Exercise directions
Exactly the lines from the top of the records below through the one containing "Open the 나의 쿠폰함 link" must be set down, with no line added or dropped.

Given data
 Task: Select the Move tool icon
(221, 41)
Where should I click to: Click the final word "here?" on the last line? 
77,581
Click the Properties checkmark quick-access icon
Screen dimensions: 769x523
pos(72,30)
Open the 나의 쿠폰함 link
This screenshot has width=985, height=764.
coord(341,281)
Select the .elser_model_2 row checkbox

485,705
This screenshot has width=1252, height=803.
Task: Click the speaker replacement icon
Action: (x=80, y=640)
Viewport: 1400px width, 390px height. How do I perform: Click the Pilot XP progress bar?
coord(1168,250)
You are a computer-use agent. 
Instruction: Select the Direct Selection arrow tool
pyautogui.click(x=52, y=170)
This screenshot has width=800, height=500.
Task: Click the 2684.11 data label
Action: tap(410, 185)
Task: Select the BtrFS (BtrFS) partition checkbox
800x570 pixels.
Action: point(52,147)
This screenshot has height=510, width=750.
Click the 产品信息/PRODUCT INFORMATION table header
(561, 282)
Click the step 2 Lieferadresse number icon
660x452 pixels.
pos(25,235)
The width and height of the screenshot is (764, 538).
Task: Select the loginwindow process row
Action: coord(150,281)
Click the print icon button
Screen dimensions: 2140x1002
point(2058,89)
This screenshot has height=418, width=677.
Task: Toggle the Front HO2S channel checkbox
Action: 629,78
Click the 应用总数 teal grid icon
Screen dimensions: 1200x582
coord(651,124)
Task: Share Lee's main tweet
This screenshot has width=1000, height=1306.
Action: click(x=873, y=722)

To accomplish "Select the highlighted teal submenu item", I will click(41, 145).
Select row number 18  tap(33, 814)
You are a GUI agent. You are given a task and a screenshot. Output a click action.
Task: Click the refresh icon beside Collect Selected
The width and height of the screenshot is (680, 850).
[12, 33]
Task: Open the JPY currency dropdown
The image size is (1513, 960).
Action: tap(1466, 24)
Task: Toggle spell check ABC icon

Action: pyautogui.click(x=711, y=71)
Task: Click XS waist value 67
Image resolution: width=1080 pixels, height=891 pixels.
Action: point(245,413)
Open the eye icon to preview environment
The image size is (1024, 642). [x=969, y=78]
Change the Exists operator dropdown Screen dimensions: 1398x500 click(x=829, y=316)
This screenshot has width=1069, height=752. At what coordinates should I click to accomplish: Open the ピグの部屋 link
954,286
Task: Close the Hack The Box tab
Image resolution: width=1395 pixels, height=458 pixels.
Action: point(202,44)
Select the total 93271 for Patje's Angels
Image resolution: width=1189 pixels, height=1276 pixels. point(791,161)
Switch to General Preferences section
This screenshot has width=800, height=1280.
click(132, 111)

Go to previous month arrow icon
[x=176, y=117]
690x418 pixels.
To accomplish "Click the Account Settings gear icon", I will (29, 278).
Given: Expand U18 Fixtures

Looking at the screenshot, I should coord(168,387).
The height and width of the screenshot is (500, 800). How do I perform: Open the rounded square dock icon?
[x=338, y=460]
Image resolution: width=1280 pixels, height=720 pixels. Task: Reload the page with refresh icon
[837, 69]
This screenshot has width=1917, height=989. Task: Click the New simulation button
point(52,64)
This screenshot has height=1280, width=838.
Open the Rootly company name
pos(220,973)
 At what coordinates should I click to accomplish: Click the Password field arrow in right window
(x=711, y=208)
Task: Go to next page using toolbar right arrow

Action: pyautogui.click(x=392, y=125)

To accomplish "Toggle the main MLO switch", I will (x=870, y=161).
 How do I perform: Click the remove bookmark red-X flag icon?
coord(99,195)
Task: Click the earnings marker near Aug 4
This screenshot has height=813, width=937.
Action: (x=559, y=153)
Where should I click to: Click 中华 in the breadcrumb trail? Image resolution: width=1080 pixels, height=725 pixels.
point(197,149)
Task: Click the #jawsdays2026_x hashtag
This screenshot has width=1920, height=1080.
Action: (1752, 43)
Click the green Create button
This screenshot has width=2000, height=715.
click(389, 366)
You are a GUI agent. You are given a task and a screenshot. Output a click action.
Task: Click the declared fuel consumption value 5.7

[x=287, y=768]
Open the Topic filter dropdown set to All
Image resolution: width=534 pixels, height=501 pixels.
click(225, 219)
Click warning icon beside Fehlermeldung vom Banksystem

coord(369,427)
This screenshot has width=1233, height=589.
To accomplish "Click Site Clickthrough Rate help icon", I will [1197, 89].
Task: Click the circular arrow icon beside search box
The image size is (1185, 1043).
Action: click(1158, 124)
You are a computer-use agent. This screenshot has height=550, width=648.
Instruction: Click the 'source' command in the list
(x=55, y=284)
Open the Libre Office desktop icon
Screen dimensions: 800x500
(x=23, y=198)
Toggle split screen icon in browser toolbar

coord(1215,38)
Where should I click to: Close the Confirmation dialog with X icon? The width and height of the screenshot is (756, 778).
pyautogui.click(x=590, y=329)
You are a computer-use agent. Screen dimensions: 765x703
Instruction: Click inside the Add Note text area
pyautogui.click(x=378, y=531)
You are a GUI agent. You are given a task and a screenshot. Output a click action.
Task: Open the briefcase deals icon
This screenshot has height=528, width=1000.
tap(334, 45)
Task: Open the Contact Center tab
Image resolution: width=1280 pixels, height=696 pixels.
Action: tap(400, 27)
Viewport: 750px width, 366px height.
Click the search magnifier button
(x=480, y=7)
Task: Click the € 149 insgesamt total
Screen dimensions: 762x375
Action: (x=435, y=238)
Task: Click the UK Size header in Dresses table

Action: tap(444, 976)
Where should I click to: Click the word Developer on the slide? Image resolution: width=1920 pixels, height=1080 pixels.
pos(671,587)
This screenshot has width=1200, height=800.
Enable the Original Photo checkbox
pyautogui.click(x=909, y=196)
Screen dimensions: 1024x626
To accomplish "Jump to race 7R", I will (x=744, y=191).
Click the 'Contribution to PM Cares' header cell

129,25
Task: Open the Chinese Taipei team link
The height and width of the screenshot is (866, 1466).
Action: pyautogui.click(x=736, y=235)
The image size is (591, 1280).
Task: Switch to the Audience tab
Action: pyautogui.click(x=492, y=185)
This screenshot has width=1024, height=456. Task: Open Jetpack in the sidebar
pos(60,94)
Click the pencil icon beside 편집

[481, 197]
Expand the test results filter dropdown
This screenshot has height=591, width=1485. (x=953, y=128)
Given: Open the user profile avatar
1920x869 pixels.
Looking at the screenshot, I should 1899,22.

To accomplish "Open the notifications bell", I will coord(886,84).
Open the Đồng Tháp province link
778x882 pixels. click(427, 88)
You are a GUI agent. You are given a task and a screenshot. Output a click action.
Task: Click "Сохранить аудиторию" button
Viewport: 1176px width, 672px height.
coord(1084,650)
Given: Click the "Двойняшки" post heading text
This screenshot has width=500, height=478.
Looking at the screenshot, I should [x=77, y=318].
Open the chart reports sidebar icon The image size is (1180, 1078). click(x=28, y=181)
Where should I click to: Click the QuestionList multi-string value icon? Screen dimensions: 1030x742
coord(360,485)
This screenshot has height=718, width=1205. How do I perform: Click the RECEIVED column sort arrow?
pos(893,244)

Solution
 Task: Select the Move tool icon
(221, 41)
Where should I click to: Click the final word "here?" on the last line? 
77,581
Click the Properties checkmark quick-access icon
Screen dimensions: 769x523
pos(72,30)
Open the 나의 쿠폰함 link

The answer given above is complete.